What needs to be done:
Starting at the top of the entries, restate word for word each line up to and including the one with "Older Posts (320, 1703)".

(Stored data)
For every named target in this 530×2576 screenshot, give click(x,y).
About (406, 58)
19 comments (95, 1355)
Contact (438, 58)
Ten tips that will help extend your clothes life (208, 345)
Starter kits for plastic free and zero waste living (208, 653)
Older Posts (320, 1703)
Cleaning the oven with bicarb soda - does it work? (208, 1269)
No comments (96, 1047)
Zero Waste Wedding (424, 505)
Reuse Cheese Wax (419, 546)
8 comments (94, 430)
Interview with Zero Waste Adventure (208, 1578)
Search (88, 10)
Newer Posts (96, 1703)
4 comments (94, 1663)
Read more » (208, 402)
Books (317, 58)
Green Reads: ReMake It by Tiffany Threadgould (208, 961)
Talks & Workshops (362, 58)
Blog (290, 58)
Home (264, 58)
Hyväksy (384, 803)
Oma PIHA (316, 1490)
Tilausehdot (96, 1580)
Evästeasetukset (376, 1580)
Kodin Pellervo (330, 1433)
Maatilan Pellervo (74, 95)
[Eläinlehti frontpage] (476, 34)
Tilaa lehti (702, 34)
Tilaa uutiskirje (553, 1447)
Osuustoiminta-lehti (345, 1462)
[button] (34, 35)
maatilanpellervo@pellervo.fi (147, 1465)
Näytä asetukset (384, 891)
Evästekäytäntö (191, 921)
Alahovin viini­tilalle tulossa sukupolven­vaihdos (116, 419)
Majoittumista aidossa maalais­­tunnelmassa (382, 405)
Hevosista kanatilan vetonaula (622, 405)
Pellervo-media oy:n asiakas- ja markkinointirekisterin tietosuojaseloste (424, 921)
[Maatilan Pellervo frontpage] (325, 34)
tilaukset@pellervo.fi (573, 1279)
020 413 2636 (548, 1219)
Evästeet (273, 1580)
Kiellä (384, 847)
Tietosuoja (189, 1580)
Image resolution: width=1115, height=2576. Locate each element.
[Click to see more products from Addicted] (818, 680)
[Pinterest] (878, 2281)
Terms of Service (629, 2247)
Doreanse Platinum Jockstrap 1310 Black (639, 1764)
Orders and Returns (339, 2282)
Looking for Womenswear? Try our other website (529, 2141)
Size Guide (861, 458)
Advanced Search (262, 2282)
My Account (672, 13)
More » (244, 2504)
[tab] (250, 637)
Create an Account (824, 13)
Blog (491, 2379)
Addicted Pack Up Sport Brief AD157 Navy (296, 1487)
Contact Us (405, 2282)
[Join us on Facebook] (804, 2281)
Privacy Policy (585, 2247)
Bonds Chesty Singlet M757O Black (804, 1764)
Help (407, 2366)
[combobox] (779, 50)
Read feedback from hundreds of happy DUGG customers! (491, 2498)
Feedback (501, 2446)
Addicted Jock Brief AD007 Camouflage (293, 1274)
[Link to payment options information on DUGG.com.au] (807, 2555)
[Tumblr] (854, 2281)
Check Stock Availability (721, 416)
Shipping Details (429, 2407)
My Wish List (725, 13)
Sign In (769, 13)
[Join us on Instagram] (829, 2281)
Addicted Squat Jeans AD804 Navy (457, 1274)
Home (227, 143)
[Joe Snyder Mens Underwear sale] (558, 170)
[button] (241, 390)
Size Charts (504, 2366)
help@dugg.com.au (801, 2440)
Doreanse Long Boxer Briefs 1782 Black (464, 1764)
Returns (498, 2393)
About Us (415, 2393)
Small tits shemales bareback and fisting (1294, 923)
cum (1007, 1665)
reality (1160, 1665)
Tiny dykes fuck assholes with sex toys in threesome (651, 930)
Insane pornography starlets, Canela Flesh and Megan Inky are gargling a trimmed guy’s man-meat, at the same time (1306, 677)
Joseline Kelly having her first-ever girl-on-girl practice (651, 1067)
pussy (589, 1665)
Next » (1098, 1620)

Exercise response:
For every named target in this 530×2576 screenshot, give click(x,y).
About (406, 58)
19 comments (95, 1355)
Contact (438, 58)
Ten tips that will help extend your clothes life (208, 345)
Starter kits for plastic free and zero waste living (208, 653)
Older Posts (320, 1703)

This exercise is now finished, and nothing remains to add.